◆ **TASK DETAILS**:
Reproduce the data that follows in its entirety, character for character.

Saved entries:
▶
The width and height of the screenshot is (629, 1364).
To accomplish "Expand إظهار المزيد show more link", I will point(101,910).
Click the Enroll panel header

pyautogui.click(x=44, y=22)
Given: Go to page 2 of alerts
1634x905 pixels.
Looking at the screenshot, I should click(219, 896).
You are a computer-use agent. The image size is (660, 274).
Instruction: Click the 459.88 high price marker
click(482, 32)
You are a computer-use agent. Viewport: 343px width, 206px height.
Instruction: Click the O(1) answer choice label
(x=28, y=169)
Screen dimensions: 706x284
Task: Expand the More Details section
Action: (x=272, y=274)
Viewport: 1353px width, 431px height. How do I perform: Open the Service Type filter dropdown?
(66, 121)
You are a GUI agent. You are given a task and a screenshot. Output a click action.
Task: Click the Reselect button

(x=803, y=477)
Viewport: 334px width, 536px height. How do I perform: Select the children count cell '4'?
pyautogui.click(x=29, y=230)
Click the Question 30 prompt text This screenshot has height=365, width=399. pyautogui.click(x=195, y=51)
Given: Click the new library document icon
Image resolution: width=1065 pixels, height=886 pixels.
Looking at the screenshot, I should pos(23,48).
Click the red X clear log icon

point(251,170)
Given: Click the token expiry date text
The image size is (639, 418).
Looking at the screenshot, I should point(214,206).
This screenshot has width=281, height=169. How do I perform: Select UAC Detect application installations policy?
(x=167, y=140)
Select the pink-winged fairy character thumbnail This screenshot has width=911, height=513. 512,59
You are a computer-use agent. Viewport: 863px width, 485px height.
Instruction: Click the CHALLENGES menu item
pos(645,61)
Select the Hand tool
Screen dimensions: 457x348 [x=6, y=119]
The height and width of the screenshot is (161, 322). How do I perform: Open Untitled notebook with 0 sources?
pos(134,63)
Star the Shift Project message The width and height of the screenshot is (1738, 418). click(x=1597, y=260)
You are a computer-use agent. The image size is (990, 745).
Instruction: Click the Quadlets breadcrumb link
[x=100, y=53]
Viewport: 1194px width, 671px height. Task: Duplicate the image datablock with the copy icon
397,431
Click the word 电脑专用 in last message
◀
◆ **FINISHED EXERCISE**:
The width and height of the screenshot is (629, 1364).
To accomplish "Expand إظهار المزيد show more link", I will point(101,910).
Click the Enroll panel header

pyautogui.click(x=44, y=22)
Given: Go to page 2 of alerts
1634x905 pixels.
Looking at the screenshot, I should click(219, 896).
You are a computer-use agent. The image size is (660, 274).
Instruction: Click the 459.88 high price marker
click(482, 32)
You are a computer-use agent. Viewport: 343px width, 206px height.
Instruction: Click the O(1) answer choice label
(x=28, y=169)
Screen dimensions: 706x284
Task: Expand the More Details section
Action: (x=272, y=274)
Viewport: 1353px width, 431px height. How do I perform: Open the Service Type filter dropdown?
(66, 121)
You are a GUI agent. You are given a task and a screenshot. Output a click action.
Task: Click the Reselect button

(x=803, y=477)
Viewport: 334px width, 536px height. How do I perform: Select the children count cell '4'?
pyautogui.click(x=29, y=230)
Click the Question 30 prompt text This screenshot has height=365, width=399. pyautogui.click(x=195, y=51)
Given: Click the new library document icon
Image resolution: width=1065 pixels, height=886 pixels.
Looking at the screenshot, I should pos(23,48).
Click the red X clear log icon

point(251,170)
Given: Click the token expiry date text
The image size is (639, 418).
Looking at the screenshot, I should point(214,206).
This screenshot has width=281, height=169. How do I perform: Select UAC Detect application installations policy?
(x=167, y=140)
Select the pink-winged fairy character thumbnail This screenshot has width=911, height=513. 512,59
You are a computer-use agent. Viewport: 863px width, 485px height.
Instruction: Click the CHALLENGES menu item
pos(645,61)
Select the Hand tool
Screen dimensions: 457x348 [x=6, y=119]
The height and width of the screenshot is (161, 322). How do I perform: Open Untitled notebook with 0 sources?
pos(134,63)
Star the Shift Project message The width and height of the screenshot is (1738, 418). click(x=1597, y=260)
You are a computer-use agent. The image size is (990, 745).
Instruction: Click the Quadlets breadcrumb link
[x=100, y=53]
Viewport: 1194px width, 671px height. Task: Duplicate the image datablock with the copy icon
397,431
Click the word 电脑专用 in last message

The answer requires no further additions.